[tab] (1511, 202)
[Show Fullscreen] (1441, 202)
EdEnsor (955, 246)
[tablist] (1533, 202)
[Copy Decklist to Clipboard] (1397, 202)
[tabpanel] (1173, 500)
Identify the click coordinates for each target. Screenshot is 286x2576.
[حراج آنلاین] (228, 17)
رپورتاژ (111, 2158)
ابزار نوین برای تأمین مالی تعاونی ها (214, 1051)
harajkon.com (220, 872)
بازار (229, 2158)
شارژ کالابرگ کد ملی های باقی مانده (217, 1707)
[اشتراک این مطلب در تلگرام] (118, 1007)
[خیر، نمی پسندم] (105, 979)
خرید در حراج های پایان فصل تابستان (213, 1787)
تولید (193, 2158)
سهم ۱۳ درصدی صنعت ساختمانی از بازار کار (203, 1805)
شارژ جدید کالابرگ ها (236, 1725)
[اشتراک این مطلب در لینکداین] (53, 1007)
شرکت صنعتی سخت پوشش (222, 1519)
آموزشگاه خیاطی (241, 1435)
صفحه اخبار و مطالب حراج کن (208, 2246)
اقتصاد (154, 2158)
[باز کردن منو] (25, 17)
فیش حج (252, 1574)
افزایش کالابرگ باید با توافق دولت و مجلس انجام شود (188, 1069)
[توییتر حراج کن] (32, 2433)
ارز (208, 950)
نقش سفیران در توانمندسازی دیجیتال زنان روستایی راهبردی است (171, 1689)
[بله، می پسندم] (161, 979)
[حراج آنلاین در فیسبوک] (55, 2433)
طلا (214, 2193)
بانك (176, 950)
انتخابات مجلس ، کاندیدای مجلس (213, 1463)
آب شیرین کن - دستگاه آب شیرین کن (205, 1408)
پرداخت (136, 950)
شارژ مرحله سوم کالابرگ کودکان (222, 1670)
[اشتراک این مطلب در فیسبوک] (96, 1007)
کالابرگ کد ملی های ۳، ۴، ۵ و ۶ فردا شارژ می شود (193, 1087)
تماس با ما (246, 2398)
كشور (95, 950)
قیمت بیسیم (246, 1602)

YOUR GOAL> Give again each line shown above, keeping every word as it is.

FINAL ANSWER>
[tab] (1511, 202)
[Show Fullscreen] (1441, 202)
EdEnsor (955, 246)
[tablist] (1533, 202)
[Copy Decklist to Clipboard] (1397, 202)
[tabpanel] (1173, 500)
Identify the click coordinates for each target. Screenshot is 286x2576.
[حراج آنلاین] (228, 17)
رپورتاژ (111, 2158)
ابزار نوین برای تأمین مالی تعاونی ها (214, 1051)
harajkon.com (220, 872)
بازار (229, 2158)
شارژ کالابرگ کد ملی های باقی مانده (217, 1707)
[اشتراک این مطلب در تلگرام] (118, 1007)
[خیر، نمی پسندم] (105, 979)
خرید در حراج های پایان فصل تابستان (213, 1787)
تولید (193, 2158)
سهم ۱۳ درصدی صنعت ساختمانی از بازار کار (203, 1805)
شارژ جدید کالابرگ ها (236, 1725)
[اشتراک این مطلب در لینکداین] (53, 1007)
شرکت صنعتی سخت پوشش (222, 1519)
آموزشگاه خیاطی (241, 1435)
صفحه اخبار و مطالب حراج کن (208, 2246)
اقتصاد (154, 2158)
[باز کردن منو] (25, 17)
فیش حج (252, 1574)
افزایش کالابرگ باید با توافق دولت و مجلس انجام شود (188, 1069)
[توییتر حراج کن] (32, 2433)
ارز (208, 950)
نقش سفیران در توانمندسازی دیجیتال زنان روستایی راهبردی است (171, 1689)
[بله، می پسندم] (161, 979)
[حراج آنلاین در فیسبوک] (55, 2433)
طلا (214, 2193)
بانك (176, 950)
انتخابات مجلس ، کاندیدای مجلس (213, 1463)
آب شیرین کن - دستگاه آب شیرین کن (205, 1408)
پرداخت (136, 950)
شارژ مرحله سوم کالابرگ کودکان (222, 1670)
[اشتراک این مطلب در فیسبوک] (96, 1007)
کالابرگ کد ملی های ۳، ۴، ۵ و ۶ فردا شارژ می شود (193, 1087)
تماس با ما (246, 2398)
كشور (95, 950)
قیمت بیسیم (246, 1602)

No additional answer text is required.